WORK REQUEST> Would you transcribe the line that holds "Where should I click to: Click the trash", plus every line beneath it through the end of the data, exactly and with nothing added?

MATERIALS PROVIDED>
::::
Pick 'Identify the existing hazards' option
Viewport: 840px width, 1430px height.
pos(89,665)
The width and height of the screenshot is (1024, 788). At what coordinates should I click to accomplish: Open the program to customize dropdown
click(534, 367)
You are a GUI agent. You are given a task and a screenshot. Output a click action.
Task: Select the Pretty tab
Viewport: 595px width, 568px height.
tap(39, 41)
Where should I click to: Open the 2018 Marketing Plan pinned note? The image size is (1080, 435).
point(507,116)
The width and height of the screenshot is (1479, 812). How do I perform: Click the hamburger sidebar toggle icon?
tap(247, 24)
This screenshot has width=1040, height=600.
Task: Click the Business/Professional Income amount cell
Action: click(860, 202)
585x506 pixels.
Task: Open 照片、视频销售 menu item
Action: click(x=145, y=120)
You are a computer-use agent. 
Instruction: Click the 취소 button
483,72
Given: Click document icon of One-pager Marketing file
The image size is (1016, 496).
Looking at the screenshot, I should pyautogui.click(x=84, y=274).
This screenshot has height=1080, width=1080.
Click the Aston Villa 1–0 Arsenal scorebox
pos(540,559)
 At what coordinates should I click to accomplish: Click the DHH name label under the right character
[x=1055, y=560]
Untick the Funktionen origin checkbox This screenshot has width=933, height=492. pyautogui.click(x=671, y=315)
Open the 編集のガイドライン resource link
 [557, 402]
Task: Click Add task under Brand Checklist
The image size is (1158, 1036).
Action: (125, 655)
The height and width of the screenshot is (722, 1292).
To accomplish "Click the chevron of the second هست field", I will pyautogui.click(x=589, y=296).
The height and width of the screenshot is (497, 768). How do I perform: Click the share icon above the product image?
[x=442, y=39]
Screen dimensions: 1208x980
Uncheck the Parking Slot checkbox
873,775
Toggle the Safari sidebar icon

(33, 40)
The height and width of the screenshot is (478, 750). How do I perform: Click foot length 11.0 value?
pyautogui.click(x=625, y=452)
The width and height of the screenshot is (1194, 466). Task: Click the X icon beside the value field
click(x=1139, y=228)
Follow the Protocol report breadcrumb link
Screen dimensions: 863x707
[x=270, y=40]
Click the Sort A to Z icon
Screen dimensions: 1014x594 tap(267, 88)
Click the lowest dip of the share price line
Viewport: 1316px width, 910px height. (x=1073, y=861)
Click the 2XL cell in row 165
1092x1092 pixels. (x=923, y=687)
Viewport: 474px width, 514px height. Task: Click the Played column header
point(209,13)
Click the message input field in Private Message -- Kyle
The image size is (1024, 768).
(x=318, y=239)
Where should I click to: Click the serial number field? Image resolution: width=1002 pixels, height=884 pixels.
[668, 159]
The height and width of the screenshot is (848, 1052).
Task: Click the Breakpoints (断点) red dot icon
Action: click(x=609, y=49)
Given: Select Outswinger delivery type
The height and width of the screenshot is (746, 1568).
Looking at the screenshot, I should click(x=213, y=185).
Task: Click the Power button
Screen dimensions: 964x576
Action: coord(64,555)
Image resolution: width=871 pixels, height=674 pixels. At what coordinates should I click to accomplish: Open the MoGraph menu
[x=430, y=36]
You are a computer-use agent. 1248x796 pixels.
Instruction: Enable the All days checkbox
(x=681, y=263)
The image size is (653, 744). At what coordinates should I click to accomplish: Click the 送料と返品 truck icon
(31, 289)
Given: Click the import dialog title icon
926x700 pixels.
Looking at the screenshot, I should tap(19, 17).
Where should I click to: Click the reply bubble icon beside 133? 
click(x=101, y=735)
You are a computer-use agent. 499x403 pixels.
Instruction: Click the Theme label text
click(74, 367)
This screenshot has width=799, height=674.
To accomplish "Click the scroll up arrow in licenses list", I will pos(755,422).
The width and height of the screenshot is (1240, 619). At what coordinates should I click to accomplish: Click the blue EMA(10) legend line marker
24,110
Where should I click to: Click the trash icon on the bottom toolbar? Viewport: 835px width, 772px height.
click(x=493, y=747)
::::
REPLY>
Where should I click to: Click the trash icon on the bottom toolbar? Viewport: 835px width, 772px height.
click(x=493, y=747)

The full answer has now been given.